Oremos, pois, para que, como Igreja, tentemos imitar a Cristo. Supliquemos pelo perdão, reparação e recuperação das vítimas. Rezemos, então, pelos nossos sacerdotes, catequistas, chefes de escuteiros, educadores de infância, enfermeiros, médicos, pais e mães, irmãos, tios e todos os que não souberam honrar a santidade e a inocência daqueles que vitimizaram. Mas não lhes viremos as costas, ignorando o seu sofrimento e a sua súplica, negando-lhes as nossas obrigações de cristãos e substituindo-as com desculpas e justificações.

Lembremo-nos de pobre, imperfeito e valente S. Pedro: escolhido para primeiro Papa e, ainda assim, tendo negado Jesus três vezes, a Ele regressou e se entregou.

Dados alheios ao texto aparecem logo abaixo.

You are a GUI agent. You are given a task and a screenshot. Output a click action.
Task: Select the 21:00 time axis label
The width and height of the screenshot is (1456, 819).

Lembremo-lo ainda quando, fugindo de Roma e da perseguição que Nero movia aos Cristãos, viu Jesus a caminhar em sentido contrário, em direção a Roma, e perguntando a Jesus, «aonde vais, Senhor» (“quo vadis, Domini”), Ele lhe respondeu «vou a Roma para ser crucificado novamente». E São Pedro lá voltou para trás, para Roma. E foi crucificado por crimes de que não era culpado. E de cabeça para baixo, por não se achar digno de morrer como o seu e nosso Senhor. Regressemos também todos nós, Igreja, ao caminho que Jesus nos propõe. E, porque é necessário, regressemos a Roma!